The Blythlyway in Guyana

Wednesday, June 27, 2007



The road ends at a fence, but it is a public path that goes through to the back road. Mostly the gate is to keep the grazing animals away from the growing vegetables. The electrical line ends right here. The electric company comes around every once in awhile in company of the police and they arrest anyone who has set up a tenous wire to the last pole. But, if anyone goes into the office to ask about offical lines being extended they are told that there is no plan to extend electric lines. So everyone hooks up to the poles that are there with dangerous fire/electicution hazzard wires and relies on the word of the street being spread to them before the police show up at the door. The white pipe on the right is typical of the place where these children get their daily water. Usually it is a broken pipe, which sticks out from the stagnant water of the trenchs. The water comes out of the pipe usually once a day for a few hours, but sometimes nothing comes out for weeks and then everyone goes searching.

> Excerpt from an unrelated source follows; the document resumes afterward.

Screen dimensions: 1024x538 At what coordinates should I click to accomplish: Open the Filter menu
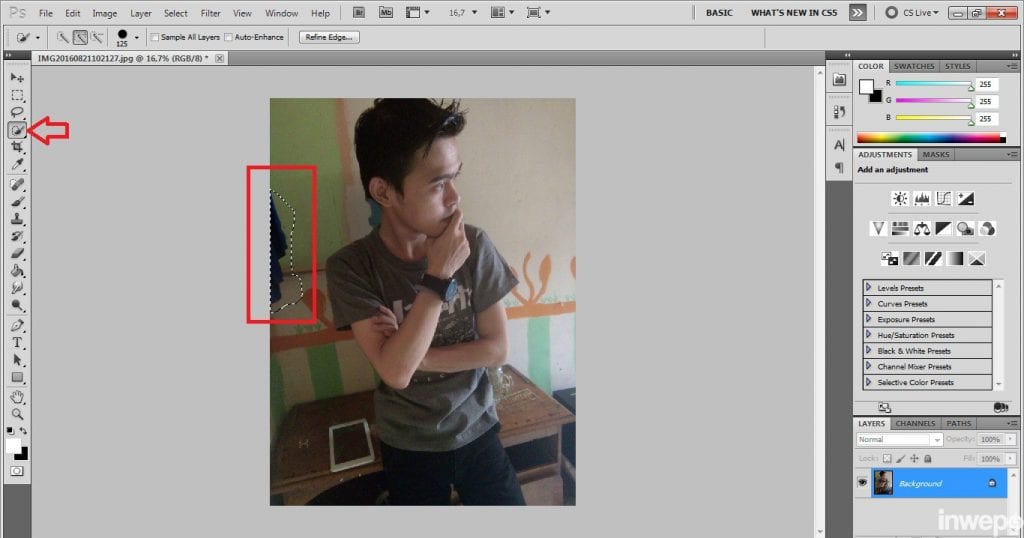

The last Stand Pipe. There is no water connection beyond this pipe, no water connection anywhere on the back road where hundreds of people live.


Hanging out under the eves while the rain comes down.


Drums. Some to keep the Culture, others to carry and store water for drinking and washing up.


Playing drums, singing and dancing. The start of an afternoon practice session for the youth of the neighborhood.

Deep in the middle of a drumming practice session for the young upcoming drummers of the neighborhood. They are going to be given a spot in a show coming up at the New Amsterdam town hall. They are learning to play together well, but sometimes the shaker plays too fast or the bassist drifts a little, then Braks puts a stop to it and tells them they have to concentrate. "Now, play the music proper." he instructs and they are off again chasing the beat.

The neighbor's burro and it's little one.

"The ball rolls down the road and you just have to keep walking behind it."
-Unknown Rasta


The road makes a great football pitch, coconut husks make good goal markers. The cheerleaders in the Green Bay Packers outfit carry the buckets, which they use to get the water that they need for daily life. The pipe is only about two hundred yards away, which is close compared to many places on the road and in the world.


When the rains come down the back road becomes a mire, and it impossible to walk in anything other than your bare feet or muck boots. In this picture the road was under two feet of water, and it effectively cuts the women and children who live in these houses off from the rest of the world of New Amsterdam. Our own house, with it's zinc roof, becomes a lonely enclosed place when the rain beats down its drum. The sounds from outside cease. It feels good to be alone and enclosed. But we have electric lights and water running from pipes inside the house, not to mention windows to shut out the sometimes sideways rain.

Children fishing in the trench on a sunny dry day. They get very excited whenever they pull anything out, be it fish on the line or tadpole in the bucket. Keep on biking down the road for about half a mile and these scenes are repeated again and again, adding to the real sense of life that happens here on the cow dam.

Another side. Where people leave the area, to go abroad or as they say in Guyana 'Outside', or simply to some other part of town. Then the houses stand unused and slowly rot or are eaten by wood ants. Or someone moves in and the building continues. In the mean time the children have more rooms to explore and play in.


As the road continues and the sun starts to set, the houses continue to be built in the reclaimed bush in the ever expanding unregulated side of New Amsterdam. On day not too long from now, these houses will be next to more houses and more children will live their lives in this beautiful yet burden filled Cow Dam.


I have decided to try a pictorial essay on the part of New Amsterdam commonly called Cow Dam. It is my intention to show some photos of what is a trip in my every day life on the bicycle to the backside of New Amsterdam. I hope you see many things as I do every time I go for a visit.

This is a road that leads back to Cow Dam. It is made of a broken rock conglomerate, which seems like a terrible idea as I bounce down its irregular surface, worse even than the cobblestone streets near another place I have called home in Philadelphia. But when the heavy rains come and every street floods, this material stays roughly intact. In other words you don't have to plunge barefoot through calf high mud, which is the case on any road that is smooth and dirt. This road was dirt just two years ago. Everyone says it is a great improvement. Like every road in New Amsterdam it is traveled by people on foot, on bike, and the occasional car, as well as inhabited by donkeys, goats and cows.